I always tell my students 2 things when getting off the lift. 1. Keep the board straight. This is harder than is seems, especially if there are other people on the lift. Just keep the damn thing straight, don't try to turn it, and you should be successful (assuming there is no crazy exit.) 2. Get that foot on the board (while keeping it straight) and push the outside of your foot against the back binding. This provides extra grip if you don't have a stomp pad, but more importantly, it gives you something to focus on that has nothing to do with turning the board... remember turning on lift ramp = fall (until you get better.)

So just keep her straight with NO ATTEMPTS TO TURN OR CONTROL THE BOARD and keep that pressure between the outside of your back foot and the back binding... you should just slowly coast to a stop, assuming it is a properly maintained beginner lift. Some people may say keep weight on your front foot... but this is only important IF YOU WANT TO TURN. You can have weight on your back foot if it is flat, IOW as long as there is no toe or heel pressure that causes turning of the snowboard. Focus on going straight and you should be all set.

As for getting better at skating...

I would start with the back foot out on the bunny hill, and then position your board pointing downhill. Throw that back foot on the board and put some pressure against the back binding with that back foot. Imagine trying to push the back binding off the tail of the board using the lateral (outer) side of your foot. That pressure should keep your foot in place. Now just as you start moving, try to get some pressure on your heels (mostly front foot) and see if you can get the board to turn and start skidding like a normal heel turn. If you can't already heel slide down the bunny hill with one foot out, make sure you can do that first, and then attempt the above. If you start to feel out of control, just pop the foot off before you get going fast and you can save yourself.

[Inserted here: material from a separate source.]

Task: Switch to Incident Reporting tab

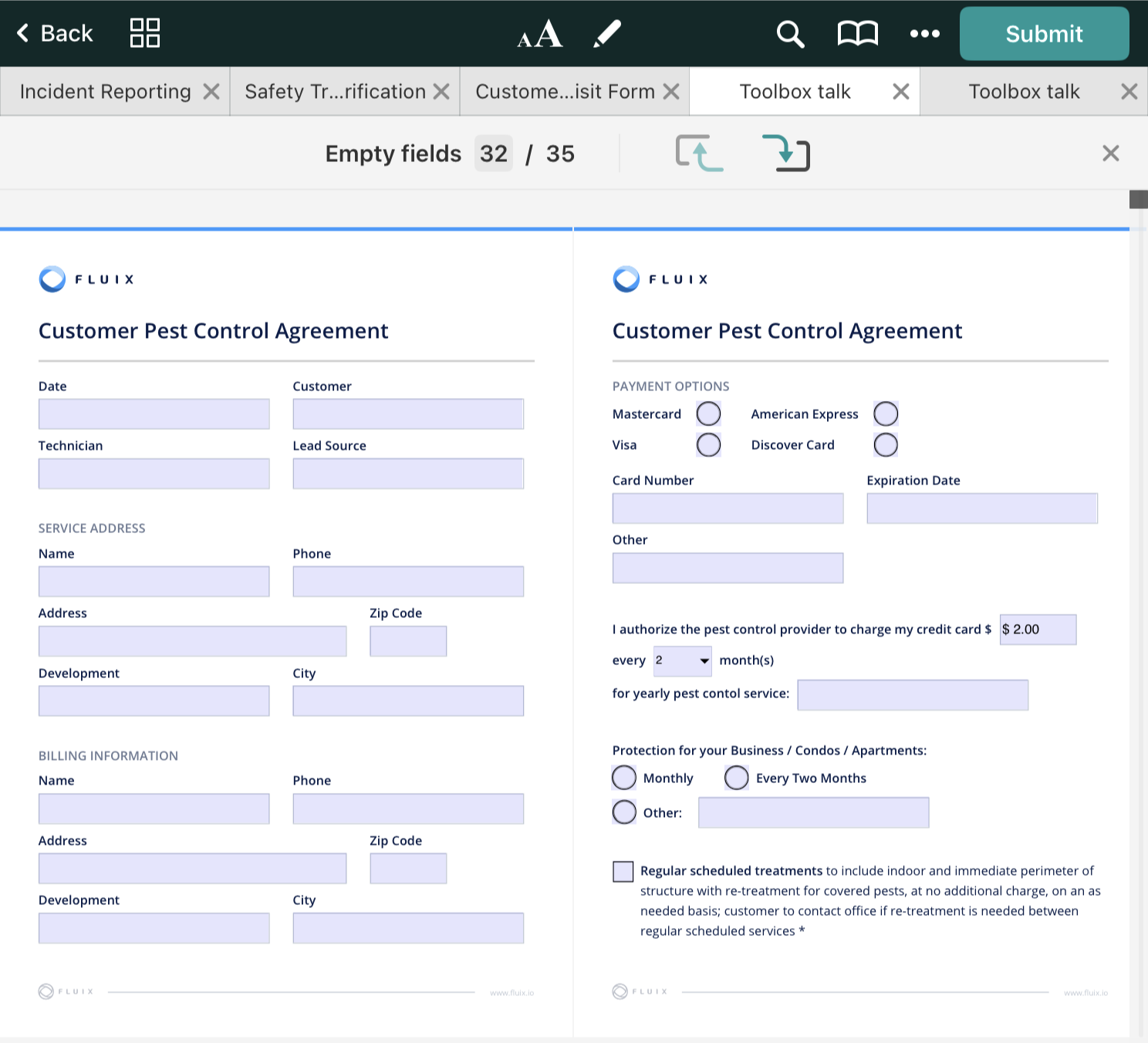Action: [x=106, y=92]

I'll add: Make sure you can slide down the hill on toes and heels one-footed before you attempt an actual one footed turn like described above. I tell people to start dragging their free heel on heelside, and free toe on toeside, to give a bit of friction and speed control to your skid. So on your heelside, let the back 1/3 of your foot drag a little line in the snow behind your board as you skid down the hill. On the toeside, let the front 1/3 of your foot do the same. If you go too fast, just let the foot slide off to catch yourself.

Hope that all helps.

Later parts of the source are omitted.